- [EXERCISE BRIEF]
Please quote exactly the lines below from the line containing "Task: Click the area" to the line containing "Task: Click the ? help on Video Combine node", both lines included, and nothing else.

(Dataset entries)
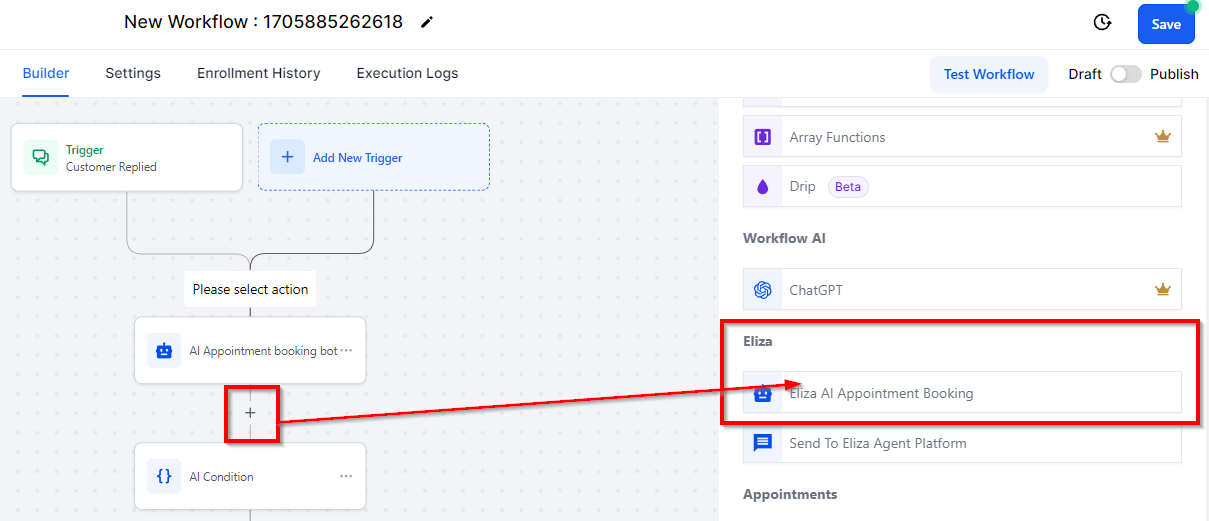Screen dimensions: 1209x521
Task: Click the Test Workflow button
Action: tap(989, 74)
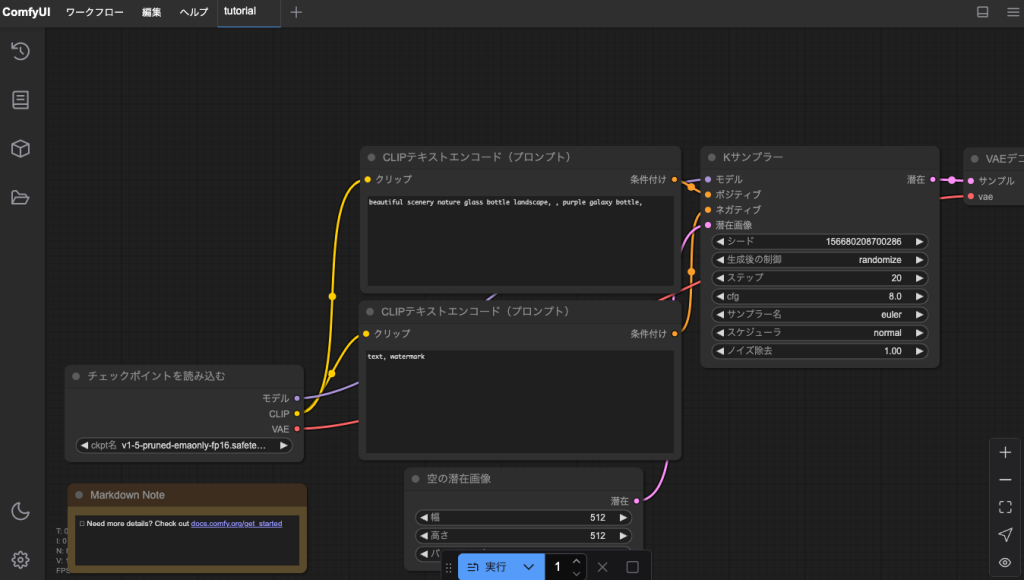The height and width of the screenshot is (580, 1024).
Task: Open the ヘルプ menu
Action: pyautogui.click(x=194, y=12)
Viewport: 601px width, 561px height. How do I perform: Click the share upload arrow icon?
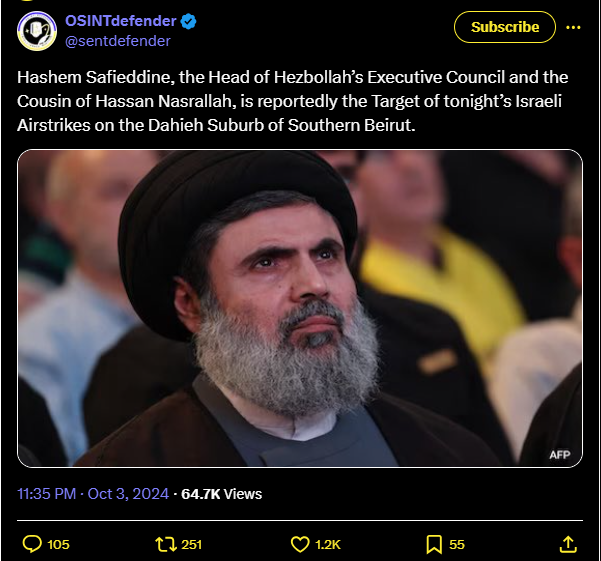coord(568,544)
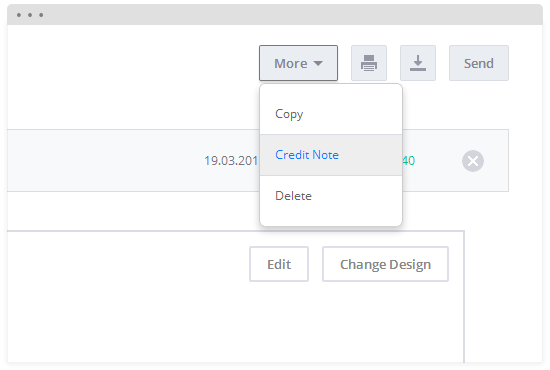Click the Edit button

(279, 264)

==

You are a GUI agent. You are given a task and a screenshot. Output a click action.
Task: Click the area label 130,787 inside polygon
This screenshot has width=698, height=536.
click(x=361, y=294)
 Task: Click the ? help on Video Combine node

...

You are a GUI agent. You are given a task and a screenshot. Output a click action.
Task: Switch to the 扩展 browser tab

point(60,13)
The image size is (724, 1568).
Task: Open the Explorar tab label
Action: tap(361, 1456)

- [SOLVED PROBLEM]
Task: Click the area label 130,787 inside polygon
This screenshot has width=698, height=536.
click(x=361, y=294)
 Task: Click the ? help on Video Combine node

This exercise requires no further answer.